Andrew Benintendi—surely you remember that fella—signed a five-year contract with the Chicago White Sox worth a total of $75 million this winter. That’s an average annual value of $15 million a year for all you non-math wizards like myself out there. Took me hours to figure that one out and now my brain hurts.

The Benintendi Rate™ is what lands you a left-handed hitter who has his flashes of brilliance in the batter’s box in spite of overall offensive numbers that don’t blow you away (Benintendi has a 109 OPS+ and 22 homers since the Voldemort year, along with a lifetime OBP of .351). $15 million a year gets you a corner outfielder still on the spry side of 30 who’s steady with the glove (Benny was a Gold Glover in ‘21, people forget!!!!) and has a history of coming up big when his team needs it.

Does that description sound like anyone that currently plays for the Boston Red Sox?

The Benintendi Rate™ makes sense as the baseline of a contract offer made to Alex Verdugo. The Pale Hose are paying $15 million per year to the guy who just posted an fWAR of 2.8 last season; the average fWAR projection for Verdugo in 2023 according to Fangraphs’ seven listen models is about 2.3. If that figure doesn’t comes to pass and Dugie can’t reach 2.8 fWAR, take his younger age and the typical free agent market inflation into account and call it square. There’s a good chance that $15 million AAV is the neighborhood that teams on the open market will be proposing to number 99.

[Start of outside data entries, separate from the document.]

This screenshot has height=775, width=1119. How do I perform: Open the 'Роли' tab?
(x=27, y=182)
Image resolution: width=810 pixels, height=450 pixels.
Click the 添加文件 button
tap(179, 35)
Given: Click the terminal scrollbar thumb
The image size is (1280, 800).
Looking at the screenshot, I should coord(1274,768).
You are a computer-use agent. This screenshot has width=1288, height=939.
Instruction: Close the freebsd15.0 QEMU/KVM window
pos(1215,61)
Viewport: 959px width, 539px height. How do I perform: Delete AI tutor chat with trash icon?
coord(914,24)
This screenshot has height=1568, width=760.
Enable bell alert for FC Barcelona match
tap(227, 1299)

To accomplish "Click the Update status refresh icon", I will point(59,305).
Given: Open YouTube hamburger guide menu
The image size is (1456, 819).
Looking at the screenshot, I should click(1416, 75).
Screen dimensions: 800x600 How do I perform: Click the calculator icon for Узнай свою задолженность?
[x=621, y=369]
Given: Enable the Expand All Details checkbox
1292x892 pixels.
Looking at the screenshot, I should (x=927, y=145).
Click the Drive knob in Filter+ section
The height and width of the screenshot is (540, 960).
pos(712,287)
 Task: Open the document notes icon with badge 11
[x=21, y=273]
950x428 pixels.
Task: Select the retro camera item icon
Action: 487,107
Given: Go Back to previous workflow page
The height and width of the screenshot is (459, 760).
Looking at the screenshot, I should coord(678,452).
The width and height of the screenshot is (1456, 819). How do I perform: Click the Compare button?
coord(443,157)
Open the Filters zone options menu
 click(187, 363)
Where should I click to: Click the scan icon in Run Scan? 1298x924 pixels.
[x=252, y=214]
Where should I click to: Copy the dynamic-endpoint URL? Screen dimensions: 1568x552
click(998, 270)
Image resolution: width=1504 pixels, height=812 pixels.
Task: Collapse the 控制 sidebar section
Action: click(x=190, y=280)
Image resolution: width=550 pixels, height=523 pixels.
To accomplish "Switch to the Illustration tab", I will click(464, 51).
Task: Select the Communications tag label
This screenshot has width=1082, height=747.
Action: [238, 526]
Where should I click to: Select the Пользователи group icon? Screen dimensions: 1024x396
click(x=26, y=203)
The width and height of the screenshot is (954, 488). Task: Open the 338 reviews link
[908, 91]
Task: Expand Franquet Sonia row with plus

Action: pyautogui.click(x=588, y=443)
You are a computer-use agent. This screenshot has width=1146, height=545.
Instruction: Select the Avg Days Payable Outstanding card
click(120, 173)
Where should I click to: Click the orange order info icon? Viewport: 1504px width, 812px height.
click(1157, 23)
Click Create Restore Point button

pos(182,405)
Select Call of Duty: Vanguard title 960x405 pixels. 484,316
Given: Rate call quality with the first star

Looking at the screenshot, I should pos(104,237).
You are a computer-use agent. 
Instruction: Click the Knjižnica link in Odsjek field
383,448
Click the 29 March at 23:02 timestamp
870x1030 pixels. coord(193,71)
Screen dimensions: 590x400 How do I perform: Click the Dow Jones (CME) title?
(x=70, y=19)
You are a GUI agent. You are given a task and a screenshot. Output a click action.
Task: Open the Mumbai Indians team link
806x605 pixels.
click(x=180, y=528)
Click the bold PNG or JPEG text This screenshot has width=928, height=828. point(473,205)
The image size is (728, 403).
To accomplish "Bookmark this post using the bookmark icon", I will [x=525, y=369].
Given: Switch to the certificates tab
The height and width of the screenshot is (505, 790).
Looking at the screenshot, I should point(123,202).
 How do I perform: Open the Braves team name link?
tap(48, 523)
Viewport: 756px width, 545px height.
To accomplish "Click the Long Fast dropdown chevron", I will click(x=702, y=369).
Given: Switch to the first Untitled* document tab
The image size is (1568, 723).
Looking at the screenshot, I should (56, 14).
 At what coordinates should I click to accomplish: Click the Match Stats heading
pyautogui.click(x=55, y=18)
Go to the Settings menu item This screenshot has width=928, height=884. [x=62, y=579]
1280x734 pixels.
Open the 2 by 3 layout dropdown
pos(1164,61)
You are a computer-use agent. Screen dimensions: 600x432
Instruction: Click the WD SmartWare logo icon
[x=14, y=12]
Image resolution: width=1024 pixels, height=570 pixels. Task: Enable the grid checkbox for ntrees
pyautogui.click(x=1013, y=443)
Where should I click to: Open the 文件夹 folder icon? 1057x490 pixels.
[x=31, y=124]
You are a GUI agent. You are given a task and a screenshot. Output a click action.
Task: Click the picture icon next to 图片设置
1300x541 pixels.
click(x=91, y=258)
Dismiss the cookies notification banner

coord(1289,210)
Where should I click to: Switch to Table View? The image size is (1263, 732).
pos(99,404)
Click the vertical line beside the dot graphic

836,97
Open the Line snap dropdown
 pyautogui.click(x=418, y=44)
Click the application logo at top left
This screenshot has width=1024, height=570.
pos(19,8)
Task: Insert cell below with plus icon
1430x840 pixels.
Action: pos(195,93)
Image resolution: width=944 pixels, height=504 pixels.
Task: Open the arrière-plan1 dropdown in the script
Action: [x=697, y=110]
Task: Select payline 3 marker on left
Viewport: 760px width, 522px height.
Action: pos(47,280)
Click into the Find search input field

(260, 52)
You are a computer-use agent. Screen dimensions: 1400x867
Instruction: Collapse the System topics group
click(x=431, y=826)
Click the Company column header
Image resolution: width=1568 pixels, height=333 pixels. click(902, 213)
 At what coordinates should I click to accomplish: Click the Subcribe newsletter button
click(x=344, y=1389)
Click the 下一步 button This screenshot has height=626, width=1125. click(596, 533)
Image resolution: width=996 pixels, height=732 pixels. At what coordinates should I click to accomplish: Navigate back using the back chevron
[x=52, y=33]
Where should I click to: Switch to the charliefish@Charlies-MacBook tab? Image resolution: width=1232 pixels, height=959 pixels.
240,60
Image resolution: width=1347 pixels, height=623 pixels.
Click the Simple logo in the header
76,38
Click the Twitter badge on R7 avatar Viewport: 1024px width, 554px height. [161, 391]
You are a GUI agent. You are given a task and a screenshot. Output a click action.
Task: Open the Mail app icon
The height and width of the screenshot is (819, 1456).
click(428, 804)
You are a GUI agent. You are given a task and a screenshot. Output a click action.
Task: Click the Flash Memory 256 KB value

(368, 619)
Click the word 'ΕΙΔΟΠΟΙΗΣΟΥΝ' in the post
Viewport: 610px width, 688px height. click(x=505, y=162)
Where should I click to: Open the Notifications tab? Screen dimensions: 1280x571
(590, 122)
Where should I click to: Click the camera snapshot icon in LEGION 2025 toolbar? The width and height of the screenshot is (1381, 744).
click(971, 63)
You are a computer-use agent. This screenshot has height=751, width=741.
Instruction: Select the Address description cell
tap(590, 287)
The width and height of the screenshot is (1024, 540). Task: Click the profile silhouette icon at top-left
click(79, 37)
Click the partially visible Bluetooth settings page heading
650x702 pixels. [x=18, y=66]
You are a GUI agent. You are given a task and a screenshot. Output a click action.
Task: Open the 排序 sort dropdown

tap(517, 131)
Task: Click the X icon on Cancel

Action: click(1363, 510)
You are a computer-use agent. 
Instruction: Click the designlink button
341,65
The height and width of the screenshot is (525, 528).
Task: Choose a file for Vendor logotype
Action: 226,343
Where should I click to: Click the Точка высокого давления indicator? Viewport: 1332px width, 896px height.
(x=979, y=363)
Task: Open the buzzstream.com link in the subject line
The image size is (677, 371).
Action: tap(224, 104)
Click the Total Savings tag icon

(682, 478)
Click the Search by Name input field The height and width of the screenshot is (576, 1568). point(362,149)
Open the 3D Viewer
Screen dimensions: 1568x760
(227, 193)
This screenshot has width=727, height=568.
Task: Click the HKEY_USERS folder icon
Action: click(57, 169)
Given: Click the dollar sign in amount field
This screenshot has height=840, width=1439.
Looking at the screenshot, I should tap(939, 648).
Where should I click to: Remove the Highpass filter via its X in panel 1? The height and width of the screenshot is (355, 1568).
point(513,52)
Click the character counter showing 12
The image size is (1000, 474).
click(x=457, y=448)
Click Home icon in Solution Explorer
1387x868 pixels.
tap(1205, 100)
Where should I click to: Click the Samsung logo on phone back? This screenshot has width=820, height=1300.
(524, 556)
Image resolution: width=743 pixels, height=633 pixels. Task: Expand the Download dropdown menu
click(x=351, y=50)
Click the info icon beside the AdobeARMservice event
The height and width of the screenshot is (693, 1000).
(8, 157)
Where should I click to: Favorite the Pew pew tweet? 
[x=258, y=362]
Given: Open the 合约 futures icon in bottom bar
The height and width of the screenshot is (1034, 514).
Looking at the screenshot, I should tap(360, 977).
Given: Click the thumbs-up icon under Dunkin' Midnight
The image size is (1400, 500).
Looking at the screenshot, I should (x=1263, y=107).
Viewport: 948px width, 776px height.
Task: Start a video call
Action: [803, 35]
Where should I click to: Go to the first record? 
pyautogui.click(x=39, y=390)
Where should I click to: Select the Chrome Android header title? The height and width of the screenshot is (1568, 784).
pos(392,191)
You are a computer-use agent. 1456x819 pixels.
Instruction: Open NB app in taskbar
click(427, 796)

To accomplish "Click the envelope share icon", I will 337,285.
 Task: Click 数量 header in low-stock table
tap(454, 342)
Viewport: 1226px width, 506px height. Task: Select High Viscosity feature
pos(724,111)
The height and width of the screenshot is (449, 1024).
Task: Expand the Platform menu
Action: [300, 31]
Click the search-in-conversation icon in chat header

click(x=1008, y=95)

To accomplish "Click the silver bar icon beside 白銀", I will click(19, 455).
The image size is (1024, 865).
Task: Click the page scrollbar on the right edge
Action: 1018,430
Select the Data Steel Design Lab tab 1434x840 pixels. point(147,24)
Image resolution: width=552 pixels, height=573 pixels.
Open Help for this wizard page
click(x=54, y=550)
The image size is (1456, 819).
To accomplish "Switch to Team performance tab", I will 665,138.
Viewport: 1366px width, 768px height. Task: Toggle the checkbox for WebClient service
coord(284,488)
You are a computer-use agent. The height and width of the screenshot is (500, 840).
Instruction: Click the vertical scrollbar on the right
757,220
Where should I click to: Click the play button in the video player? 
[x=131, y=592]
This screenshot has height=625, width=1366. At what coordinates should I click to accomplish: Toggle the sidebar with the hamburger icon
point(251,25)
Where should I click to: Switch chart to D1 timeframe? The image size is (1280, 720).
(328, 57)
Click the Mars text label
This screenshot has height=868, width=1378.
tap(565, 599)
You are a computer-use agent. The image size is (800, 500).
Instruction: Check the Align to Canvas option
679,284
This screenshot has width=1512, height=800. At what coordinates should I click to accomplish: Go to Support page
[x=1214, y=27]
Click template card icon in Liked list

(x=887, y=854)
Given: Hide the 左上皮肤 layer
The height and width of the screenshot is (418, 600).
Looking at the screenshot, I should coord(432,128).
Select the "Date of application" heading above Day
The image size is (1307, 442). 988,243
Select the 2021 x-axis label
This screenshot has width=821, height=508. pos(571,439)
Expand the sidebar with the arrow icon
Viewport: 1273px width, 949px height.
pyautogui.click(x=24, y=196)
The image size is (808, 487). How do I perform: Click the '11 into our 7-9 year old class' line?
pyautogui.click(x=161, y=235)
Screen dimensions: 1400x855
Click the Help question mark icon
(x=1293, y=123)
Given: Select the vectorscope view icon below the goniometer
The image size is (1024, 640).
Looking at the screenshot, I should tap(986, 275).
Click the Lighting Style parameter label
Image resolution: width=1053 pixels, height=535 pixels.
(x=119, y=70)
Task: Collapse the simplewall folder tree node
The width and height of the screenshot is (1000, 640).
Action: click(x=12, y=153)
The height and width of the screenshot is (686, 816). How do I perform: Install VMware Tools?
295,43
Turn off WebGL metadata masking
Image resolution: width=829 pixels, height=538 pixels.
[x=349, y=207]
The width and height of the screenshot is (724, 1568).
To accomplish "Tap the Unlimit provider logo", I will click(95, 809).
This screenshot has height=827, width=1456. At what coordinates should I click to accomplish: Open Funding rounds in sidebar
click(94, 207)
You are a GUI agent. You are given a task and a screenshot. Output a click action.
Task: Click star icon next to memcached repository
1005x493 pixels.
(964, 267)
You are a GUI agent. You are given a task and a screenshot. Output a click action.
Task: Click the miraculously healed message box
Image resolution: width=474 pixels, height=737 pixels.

MLB: SEP 05 Red Sox at Rays Photo by Cliff Welch/Icon Sportswire via Getty Images

Alex Verdugo is not a superstar for the Red Sox, and there’s a good chance he won’t evolve into one. That’s more than OK. If he can continue to provide solid performances, he could be a noteworthy contributor to the next great Red Sox run with a big ol’ bag of legal currency secured in his bank account. And hey—if he has a fantastic 2023, those checks may be even bigger.

I still don’t know if Dugie’s grills will mean he’ll demand more at the bargaining table, though.